BEGIN
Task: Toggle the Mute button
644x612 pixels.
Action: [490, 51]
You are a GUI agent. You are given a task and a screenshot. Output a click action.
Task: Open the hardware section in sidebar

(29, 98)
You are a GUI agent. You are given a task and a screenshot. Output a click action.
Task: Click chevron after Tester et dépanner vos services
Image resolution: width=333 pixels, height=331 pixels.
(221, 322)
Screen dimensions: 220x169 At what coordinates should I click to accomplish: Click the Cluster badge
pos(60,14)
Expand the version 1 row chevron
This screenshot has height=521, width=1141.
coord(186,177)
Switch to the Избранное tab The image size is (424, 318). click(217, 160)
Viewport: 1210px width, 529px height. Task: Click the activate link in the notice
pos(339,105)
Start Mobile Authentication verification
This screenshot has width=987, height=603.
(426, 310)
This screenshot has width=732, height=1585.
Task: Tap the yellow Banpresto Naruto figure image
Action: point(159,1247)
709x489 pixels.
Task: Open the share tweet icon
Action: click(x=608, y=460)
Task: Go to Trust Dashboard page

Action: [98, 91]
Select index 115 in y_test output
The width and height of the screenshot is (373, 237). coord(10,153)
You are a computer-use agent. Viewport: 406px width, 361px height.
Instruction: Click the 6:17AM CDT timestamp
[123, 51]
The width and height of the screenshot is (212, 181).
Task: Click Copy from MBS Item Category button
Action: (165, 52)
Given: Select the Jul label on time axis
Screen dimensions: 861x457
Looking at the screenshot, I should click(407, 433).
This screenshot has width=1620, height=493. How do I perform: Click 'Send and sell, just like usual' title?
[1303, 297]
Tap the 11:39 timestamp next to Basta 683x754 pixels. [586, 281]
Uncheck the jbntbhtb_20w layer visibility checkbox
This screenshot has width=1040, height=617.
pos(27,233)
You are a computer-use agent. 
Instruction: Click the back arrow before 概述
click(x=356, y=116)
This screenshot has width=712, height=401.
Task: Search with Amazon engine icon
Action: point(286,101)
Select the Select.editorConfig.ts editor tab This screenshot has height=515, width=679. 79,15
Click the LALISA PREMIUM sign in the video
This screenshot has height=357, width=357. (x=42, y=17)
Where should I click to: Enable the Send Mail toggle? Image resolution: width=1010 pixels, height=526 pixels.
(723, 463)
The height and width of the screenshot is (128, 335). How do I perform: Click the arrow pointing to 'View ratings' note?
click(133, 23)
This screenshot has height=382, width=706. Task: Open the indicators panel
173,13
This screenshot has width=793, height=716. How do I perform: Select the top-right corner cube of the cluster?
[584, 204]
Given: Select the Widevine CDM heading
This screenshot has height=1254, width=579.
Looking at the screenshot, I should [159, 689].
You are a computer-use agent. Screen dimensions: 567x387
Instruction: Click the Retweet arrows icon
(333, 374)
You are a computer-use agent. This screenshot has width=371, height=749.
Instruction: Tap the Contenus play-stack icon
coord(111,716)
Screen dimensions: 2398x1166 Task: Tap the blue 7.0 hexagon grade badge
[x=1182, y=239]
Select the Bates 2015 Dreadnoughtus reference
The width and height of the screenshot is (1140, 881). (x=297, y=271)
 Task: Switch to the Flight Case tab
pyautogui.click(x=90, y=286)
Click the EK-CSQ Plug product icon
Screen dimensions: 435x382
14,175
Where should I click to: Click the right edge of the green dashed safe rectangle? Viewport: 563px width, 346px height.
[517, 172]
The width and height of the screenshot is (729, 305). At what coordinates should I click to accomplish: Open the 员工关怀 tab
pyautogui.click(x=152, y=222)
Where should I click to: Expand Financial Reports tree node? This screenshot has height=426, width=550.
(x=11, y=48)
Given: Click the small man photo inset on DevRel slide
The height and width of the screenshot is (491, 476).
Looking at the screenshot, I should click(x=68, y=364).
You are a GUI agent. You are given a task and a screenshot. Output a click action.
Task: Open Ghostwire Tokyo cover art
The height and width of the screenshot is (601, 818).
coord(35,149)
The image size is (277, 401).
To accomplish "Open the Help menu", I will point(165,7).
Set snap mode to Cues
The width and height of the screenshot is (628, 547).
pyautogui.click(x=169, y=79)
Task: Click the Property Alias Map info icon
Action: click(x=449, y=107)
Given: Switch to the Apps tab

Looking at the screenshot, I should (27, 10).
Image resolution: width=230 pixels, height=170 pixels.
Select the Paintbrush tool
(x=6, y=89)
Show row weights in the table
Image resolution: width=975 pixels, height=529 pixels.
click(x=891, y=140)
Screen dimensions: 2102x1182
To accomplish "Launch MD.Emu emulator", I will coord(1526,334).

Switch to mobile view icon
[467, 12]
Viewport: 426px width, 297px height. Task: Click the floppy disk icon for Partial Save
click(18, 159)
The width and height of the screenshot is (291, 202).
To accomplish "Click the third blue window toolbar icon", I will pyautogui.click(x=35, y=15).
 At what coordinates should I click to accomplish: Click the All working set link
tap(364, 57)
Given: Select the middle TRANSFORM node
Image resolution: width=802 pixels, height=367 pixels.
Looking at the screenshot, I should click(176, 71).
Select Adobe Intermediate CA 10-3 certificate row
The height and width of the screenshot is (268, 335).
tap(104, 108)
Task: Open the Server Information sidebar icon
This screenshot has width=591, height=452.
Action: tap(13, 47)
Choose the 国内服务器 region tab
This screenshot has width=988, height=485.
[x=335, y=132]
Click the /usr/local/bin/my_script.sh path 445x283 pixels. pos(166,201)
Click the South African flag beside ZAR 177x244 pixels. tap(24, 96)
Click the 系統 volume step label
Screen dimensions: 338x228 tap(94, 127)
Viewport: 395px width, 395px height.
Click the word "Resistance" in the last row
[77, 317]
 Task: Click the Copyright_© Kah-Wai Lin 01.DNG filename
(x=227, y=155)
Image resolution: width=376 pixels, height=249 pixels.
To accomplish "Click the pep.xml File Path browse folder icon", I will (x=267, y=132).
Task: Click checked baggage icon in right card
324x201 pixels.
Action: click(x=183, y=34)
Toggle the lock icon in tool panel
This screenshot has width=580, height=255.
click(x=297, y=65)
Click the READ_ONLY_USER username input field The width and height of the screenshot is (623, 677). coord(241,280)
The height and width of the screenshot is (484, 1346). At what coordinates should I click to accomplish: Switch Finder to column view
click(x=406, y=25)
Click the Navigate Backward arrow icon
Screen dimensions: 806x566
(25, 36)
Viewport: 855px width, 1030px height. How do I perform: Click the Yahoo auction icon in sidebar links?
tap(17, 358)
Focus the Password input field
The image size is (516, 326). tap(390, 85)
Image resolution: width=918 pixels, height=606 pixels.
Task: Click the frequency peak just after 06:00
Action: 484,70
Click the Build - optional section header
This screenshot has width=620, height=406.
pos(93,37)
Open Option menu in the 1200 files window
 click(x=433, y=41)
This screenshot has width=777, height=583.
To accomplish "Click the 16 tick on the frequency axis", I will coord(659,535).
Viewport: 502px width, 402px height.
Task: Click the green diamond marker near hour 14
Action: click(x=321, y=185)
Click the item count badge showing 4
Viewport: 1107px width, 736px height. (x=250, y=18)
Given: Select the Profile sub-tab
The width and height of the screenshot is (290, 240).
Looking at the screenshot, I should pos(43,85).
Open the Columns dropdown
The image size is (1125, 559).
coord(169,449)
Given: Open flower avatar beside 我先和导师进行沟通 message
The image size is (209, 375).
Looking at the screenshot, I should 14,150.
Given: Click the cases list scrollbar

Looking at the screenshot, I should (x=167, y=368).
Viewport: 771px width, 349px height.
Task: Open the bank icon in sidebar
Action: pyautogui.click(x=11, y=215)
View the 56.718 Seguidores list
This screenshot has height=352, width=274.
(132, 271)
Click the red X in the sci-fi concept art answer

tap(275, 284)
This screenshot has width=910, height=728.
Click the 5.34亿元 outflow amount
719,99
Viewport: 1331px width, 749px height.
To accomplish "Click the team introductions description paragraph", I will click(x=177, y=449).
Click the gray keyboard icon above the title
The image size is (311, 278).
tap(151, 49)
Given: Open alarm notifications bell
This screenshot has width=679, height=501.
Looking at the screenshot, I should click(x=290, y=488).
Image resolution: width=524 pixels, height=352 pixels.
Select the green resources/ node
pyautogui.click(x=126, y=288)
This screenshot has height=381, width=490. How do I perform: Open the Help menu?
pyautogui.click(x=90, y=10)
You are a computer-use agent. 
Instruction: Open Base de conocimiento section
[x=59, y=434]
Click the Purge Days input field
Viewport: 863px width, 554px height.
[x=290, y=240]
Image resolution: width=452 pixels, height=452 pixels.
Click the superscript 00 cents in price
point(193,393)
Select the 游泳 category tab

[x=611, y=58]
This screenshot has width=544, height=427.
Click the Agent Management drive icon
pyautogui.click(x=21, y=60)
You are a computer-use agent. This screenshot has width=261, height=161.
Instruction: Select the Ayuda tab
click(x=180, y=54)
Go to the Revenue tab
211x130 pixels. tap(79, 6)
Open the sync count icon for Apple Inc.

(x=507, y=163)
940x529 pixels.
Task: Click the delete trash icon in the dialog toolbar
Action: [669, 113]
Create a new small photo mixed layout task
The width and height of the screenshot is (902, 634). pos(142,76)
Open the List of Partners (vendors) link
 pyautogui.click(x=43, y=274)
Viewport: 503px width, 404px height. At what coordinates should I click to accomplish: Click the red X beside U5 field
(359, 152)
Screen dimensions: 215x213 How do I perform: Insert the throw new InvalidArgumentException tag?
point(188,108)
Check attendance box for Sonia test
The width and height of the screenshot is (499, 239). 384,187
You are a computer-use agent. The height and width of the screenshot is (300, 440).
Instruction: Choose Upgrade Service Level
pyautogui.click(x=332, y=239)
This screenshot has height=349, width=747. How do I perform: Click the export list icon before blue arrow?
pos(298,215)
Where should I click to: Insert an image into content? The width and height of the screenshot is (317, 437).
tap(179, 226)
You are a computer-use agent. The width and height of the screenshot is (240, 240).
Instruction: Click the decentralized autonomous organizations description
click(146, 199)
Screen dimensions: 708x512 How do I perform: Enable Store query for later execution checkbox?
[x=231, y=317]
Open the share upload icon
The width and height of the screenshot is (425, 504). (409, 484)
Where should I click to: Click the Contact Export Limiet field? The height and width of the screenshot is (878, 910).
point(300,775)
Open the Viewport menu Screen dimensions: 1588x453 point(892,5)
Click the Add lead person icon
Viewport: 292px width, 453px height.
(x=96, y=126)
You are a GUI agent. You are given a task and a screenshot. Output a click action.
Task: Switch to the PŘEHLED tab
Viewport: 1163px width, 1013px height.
END
** Required action **
What you return should be only the lines from the line containing "Check attendance box for Sonia test" through the end of the material above, reproduced exactly, first and last included.

** Output **
Check attendance box for Sonia test
The width and height of the screenshot is (499, 239). 384,187
You are a computer-use agent. The height and width of the screenshot is (300, 440).
Instruction: Choose Upgrade Service Level
pyautogui.click(x=332, y=239)
This screenshot has height=349, width=747. How do I perform: Click the export list icon before blue arrow?
pos(298,215)
Where should I click to: Insert an image into content? The width and height of the screenshot is (317, 437).
tap(179, 226)
You are a computer-use agent. The width and height of the screenshot is (240, 240).
Instruction: Click the decentralized autonomous organizations description
click(146, 199)
Screen dimensions: 708x512 How do I perform: Enable Store query for later execution checkbox?
[x=231, y=317]
Open the share upload icon
The width and height of the screenshot is (425, 504). (409, 484)
Where should I click to: Click the Contact Export Limiet field? The height and width of the screenshot is (878, 910).
point(300,775)
Open the Viewport menu Screen dimensions: 1588x453 point(892,5)
Click the Add lead person icon
Viewport: 292px width, 453px height.
(x=96, y=126)
You are a GUI agent. You are given a task and a screenshot. Output a click action.
Task: Switch to the PŘEHLED tab
Viewport: 1163px width, 1013px height.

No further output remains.